Last night Claudia, the chef who owns the restaurant where I work, cooked a huge paella on a fire pit in her backyard. It was the best paella I’ve ever had in my life- not dry, not greasy, not overcooked, just fragrant with saffron and perfect.

My friend Liddy and I got massages before going to the party and got there kind of late. In case I haven’t mentioned it before, one of the best things about LA is how easy it is to get a really great $50 massage on a moments notice. We felt brand new as we walked up the hill to the party. My sister met us there. Claudia’s house is almost like a tree house. The place was buzzing with people- outside on the deck, in the living room watching Hable con Ella, chatting around the dinner table, washing dishes, drinking in the yard or simply sitting around the fire waiting for the second batch of paella. A little boy ran around with a toy rifle wearing a magician’s hat. Liddy poured glasses of pink bubbly. We took in the view, the yard with its chicken coop in one corner and the plum and orange trees. We gobbled fork-fulls of rice, chorizo, and seafood, and talked to our friends high above Glendale Blvd. overlooking the reservoir with the observatory at a distance. It was the kind of night that makes you fall in love with LA and makes you think twice about moving away.

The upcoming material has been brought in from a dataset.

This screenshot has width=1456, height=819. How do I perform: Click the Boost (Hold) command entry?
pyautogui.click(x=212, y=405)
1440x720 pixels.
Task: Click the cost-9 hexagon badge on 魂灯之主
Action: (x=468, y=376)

On the drive home I felt a little sad. Claudia, Liddy and I had been talking about dating, about wanting a summer full of sex. Claudia asked me if I had seen Leo lately. And I said what I always say we email but I can’t see him. It’s too hard. I feel like I saved myself from a lifetime of conflict and sorrow but that doesn’t make it any easier. That doesn’t make me love him less. I’m just not in love with him anymore. I’m not really angry at him anymore but when missing him sticks its claws in me it’s really hard to shake it off.